Houjun Liu

PAC Learning

probably approximately correct (PAC) learning is a DFA learning scheme. Suppose you have a concept \(c \in C\). We desire to find a hypothesis \(h \in H\) which gets as close to the boundary between concepts as possible.

We want to minimize false positives and false negatives.

constituents

  • Instance space \(X\)
  • Concept class \(C\) (functions over \(X\))
  • Hypothesis class \(H\) (functions over \(X\))
    • “proper learning” \(H=C\) —we are done
  • \(A\) PAC-learns \(C\) if
    • \(\forall c \in C, \forall D \sim X\), when \(A\) gets inputs sampled from \(D\) and outputs \(h \in H\), we want…
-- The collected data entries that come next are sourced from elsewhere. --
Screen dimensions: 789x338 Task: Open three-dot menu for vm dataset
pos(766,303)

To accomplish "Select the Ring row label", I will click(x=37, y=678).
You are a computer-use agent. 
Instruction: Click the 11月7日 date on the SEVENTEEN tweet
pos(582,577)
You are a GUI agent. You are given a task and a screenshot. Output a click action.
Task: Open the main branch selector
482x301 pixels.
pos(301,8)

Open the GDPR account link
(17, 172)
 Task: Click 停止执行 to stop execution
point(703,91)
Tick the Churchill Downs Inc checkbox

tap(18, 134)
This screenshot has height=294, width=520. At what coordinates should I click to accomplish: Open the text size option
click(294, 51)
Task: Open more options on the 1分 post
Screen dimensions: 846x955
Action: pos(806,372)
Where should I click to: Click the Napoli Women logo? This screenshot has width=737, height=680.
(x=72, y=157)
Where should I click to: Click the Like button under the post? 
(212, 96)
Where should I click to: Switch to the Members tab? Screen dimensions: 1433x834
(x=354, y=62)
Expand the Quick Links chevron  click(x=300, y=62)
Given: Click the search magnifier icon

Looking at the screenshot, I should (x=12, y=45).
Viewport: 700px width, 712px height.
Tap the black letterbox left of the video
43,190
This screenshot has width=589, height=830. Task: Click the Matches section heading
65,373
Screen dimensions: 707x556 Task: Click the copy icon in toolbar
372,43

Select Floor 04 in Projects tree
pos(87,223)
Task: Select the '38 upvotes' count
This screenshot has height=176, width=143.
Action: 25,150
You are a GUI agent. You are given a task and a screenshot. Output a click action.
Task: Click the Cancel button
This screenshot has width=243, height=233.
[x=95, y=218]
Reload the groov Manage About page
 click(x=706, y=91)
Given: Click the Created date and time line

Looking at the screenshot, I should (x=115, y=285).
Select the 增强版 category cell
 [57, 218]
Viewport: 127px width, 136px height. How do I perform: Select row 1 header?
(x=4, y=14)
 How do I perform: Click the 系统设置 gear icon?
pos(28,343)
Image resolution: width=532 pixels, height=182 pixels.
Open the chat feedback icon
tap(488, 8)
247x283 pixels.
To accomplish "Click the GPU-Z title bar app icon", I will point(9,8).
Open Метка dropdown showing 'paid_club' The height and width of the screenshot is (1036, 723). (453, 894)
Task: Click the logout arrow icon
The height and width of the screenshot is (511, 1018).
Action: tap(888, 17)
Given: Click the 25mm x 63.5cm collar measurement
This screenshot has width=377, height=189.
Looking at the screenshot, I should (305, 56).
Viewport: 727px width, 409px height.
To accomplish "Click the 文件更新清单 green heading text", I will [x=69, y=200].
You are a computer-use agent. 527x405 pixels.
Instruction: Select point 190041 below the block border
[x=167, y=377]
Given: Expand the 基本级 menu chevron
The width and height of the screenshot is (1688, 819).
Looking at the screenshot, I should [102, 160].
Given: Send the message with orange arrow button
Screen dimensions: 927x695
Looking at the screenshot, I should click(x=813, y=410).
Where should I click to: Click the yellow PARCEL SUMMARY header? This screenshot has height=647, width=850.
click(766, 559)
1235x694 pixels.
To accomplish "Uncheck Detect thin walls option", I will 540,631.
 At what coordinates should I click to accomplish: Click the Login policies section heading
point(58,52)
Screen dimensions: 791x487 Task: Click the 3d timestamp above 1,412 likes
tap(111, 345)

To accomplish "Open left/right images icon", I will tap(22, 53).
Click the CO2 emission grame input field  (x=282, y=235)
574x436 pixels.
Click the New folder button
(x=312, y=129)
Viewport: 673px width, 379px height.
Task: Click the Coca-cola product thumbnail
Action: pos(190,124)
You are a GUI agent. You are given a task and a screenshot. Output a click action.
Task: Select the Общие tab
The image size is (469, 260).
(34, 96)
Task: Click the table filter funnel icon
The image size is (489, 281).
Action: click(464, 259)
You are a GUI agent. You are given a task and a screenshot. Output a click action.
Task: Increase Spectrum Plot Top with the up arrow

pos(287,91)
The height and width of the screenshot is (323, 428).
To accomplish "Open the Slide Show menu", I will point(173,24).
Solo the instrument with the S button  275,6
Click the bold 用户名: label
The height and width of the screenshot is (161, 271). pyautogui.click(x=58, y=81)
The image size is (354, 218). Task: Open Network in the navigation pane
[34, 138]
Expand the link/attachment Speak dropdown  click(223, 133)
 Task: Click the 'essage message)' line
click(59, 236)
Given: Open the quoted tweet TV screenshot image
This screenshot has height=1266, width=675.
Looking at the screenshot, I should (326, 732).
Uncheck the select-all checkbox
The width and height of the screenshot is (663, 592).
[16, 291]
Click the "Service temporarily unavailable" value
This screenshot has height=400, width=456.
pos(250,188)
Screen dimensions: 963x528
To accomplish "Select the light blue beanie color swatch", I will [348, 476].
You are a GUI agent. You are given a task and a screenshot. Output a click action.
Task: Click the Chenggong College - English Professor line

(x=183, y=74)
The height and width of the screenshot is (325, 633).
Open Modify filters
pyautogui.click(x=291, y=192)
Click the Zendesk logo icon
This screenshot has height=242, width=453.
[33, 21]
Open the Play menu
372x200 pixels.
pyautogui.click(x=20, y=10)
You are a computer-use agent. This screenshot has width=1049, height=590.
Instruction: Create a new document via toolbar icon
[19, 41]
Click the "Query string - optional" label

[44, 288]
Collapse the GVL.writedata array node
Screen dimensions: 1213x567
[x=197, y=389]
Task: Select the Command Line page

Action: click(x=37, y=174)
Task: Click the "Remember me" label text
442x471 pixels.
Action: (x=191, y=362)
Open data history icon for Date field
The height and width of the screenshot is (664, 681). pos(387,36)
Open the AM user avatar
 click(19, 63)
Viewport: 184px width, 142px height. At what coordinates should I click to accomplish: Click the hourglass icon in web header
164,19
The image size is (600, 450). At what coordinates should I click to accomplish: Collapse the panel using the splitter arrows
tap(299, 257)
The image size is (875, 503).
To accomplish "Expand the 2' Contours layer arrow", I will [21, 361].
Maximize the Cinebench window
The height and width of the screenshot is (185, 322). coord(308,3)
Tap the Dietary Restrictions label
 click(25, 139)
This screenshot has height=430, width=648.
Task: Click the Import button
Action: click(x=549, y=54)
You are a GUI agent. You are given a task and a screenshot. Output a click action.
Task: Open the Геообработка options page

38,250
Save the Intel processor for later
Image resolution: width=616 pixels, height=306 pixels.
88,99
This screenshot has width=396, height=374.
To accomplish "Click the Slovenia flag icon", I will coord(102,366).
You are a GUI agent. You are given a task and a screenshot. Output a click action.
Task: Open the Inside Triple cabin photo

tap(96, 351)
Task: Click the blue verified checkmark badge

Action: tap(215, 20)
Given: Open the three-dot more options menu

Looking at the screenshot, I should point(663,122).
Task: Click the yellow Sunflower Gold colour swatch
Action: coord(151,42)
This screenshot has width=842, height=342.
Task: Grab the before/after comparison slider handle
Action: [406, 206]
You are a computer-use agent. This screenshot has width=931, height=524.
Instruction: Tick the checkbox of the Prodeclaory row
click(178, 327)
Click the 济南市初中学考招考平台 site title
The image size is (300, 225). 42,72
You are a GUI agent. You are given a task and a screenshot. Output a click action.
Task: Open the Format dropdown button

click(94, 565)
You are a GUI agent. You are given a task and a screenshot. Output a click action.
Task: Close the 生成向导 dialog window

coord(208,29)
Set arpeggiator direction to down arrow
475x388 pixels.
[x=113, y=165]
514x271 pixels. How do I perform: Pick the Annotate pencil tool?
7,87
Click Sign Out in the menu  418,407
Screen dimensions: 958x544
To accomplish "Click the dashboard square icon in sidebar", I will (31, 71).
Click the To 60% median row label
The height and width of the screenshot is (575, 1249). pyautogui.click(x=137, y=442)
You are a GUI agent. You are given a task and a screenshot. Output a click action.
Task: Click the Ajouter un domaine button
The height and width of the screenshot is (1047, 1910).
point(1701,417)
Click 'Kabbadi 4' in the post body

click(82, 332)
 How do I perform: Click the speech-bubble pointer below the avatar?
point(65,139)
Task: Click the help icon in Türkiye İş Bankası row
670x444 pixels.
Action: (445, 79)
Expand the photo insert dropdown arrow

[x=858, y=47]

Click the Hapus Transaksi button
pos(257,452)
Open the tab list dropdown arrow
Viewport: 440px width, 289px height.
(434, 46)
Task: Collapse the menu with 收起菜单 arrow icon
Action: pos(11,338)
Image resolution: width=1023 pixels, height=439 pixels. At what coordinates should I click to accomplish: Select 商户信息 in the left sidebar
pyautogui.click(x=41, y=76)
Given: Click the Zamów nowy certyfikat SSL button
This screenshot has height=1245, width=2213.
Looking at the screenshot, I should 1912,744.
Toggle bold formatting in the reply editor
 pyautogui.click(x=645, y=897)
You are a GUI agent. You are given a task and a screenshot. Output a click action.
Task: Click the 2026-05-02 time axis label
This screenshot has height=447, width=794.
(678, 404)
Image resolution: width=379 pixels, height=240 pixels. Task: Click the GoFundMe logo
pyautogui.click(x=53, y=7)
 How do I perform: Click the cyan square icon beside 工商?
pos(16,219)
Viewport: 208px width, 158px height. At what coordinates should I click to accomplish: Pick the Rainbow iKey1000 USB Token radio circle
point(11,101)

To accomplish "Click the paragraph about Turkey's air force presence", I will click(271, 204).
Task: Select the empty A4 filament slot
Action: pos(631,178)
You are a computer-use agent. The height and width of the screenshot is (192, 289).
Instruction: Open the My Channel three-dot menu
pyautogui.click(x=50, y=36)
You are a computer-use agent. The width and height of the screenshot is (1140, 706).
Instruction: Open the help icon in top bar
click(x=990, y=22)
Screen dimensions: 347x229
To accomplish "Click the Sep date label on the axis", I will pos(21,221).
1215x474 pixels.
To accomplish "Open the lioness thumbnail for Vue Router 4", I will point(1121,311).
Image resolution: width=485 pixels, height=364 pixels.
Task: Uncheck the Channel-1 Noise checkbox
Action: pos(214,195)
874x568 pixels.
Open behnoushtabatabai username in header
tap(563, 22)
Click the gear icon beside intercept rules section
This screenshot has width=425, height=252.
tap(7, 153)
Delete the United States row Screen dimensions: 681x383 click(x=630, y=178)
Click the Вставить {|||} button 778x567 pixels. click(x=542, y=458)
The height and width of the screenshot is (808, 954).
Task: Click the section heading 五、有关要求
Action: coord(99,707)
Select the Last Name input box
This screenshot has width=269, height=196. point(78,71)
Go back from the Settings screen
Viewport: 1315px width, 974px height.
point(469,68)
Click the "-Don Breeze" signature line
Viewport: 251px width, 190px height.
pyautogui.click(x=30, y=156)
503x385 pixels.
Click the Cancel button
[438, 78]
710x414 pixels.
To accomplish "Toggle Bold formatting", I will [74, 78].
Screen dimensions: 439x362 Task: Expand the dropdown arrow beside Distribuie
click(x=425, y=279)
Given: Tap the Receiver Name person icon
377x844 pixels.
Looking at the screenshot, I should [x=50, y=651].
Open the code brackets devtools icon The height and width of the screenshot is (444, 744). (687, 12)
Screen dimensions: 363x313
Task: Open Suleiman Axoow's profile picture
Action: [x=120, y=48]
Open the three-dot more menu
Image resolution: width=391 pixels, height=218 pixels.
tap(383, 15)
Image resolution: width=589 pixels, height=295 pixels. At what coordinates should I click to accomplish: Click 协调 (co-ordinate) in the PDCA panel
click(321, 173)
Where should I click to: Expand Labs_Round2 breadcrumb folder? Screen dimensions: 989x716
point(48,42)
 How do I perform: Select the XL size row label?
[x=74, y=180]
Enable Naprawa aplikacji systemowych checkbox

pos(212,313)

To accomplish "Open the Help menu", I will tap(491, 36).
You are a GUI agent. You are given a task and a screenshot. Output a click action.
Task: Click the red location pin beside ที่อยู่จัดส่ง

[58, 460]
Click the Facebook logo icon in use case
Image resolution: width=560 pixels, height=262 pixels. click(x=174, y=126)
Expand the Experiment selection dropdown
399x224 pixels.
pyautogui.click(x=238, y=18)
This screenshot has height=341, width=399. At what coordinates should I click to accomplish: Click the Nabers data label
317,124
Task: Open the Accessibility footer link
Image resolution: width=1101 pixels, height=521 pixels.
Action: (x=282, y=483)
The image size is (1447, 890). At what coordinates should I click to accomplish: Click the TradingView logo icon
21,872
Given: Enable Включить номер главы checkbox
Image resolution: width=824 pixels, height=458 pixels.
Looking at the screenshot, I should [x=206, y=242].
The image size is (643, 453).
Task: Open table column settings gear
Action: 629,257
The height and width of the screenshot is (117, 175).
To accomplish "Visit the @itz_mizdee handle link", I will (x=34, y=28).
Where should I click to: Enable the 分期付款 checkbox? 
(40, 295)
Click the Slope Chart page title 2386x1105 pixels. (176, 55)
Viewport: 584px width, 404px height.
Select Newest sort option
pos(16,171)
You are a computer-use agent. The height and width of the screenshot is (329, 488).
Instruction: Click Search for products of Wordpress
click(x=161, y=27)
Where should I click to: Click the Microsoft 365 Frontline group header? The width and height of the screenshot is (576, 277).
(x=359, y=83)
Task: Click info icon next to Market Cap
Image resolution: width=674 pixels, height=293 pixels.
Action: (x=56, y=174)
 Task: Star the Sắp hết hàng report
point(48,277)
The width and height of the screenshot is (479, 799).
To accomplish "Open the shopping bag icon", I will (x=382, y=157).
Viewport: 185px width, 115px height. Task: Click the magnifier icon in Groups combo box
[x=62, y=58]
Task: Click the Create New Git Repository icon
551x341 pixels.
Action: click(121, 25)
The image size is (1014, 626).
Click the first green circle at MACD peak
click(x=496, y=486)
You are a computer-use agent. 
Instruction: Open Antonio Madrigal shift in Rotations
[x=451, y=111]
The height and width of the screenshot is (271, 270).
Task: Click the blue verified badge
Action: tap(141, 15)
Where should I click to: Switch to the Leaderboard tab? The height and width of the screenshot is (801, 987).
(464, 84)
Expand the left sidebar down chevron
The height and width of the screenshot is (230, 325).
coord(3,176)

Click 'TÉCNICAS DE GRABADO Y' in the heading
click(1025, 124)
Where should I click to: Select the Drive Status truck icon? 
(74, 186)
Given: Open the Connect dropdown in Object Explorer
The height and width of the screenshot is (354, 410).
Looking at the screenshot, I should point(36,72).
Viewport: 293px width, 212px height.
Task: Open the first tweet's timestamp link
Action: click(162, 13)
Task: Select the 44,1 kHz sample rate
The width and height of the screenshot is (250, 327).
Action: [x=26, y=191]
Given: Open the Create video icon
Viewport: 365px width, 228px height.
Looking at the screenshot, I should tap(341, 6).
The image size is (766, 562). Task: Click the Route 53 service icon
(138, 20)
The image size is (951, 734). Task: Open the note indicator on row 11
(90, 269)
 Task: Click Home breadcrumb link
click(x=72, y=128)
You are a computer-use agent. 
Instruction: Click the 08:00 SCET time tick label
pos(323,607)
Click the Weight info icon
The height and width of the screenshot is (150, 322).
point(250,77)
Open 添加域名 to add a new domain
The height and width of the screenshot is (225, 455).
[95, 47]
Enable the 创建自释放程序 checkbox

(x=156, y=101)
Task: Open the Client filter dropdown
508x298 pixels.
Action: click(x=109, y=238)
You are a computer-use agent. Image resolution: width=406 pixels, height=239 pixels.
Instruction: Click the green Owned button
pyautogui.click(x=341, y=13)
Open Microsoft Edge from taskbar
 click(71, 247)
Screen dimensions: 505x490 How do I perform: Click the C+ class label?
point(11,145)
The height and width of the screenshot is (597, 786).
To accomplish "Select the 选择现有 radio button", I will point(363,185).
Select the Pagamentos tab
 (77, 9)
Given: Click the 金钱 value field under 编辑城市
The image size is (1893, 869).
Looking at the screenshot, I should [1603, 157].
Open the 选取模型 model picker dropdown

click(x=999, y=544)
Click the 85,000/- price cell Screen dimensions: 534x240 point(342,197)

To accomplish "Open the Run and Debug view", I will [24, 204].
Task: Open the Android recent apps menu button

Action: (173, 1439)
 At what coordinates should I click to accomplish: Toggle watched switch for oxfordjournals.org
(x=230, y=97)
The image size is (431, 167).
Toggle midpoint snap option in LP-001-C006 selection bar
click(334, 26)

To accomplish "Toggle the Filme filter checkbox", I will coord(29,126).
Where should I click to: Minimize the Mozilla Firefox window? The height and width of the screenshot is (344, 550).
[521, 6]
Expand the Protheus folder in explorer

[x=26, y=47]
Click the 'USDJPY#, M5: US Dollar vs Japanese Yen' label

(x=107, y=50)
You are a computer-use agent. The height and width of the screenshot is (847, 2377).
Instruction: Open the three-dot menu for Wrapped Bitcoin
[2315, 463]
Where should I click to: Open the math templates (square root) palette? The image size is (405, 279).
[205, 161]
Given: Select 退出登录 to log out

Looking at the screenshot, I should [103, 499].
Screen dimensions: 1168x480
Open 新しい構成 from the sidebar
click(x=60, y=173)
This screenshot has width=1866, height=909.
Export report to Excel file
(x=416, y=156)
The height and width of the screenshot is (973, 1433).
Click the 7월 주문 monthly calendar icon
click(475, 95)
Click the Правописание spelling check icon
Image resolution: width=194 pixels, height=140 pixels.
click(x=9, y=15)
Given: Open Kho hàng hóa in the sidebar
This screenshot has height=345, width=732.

\begin{equation} P_{A} [ P_{x \in D}[h(x) \neq c(x)] > \delta] < \epsilon \end{equation}

our learning scheme wants the probability of an error beyond a super large \(\delta\) to be small \(< \epsilon\).

Occam’s Razor

any algorithm \(A\) that outputs a small hypothesis \(h\) that works on the input, then \(A\) has PAC-learned and its likely to generalize (you have to get very unlucky to have a simple explanation to explain a large bunch of input because its quite hard to overfit).

PAC-learn a DFA

Occam’s Razor, we should just keep building a DFA until you get the right one starting from the smallest DFA.

butt… that’s exponential. so:

let’s define \(L^{?}\) such that either \(w \in L^{?}\), or \(w \not \in L^{?}\) , or we don’t know. We want to say \(L^{?}\) distinguishes \(x\) and \(y\), then there exists some \(z\) such that \(x z \in L^{?}\) and \(y z \not \in L^{?}\) or vise versa.

this is not an equivalence relation, beause ther’s is no transitivityy.

you probably can’t though, learn DFAs actively; you can learn automata actively.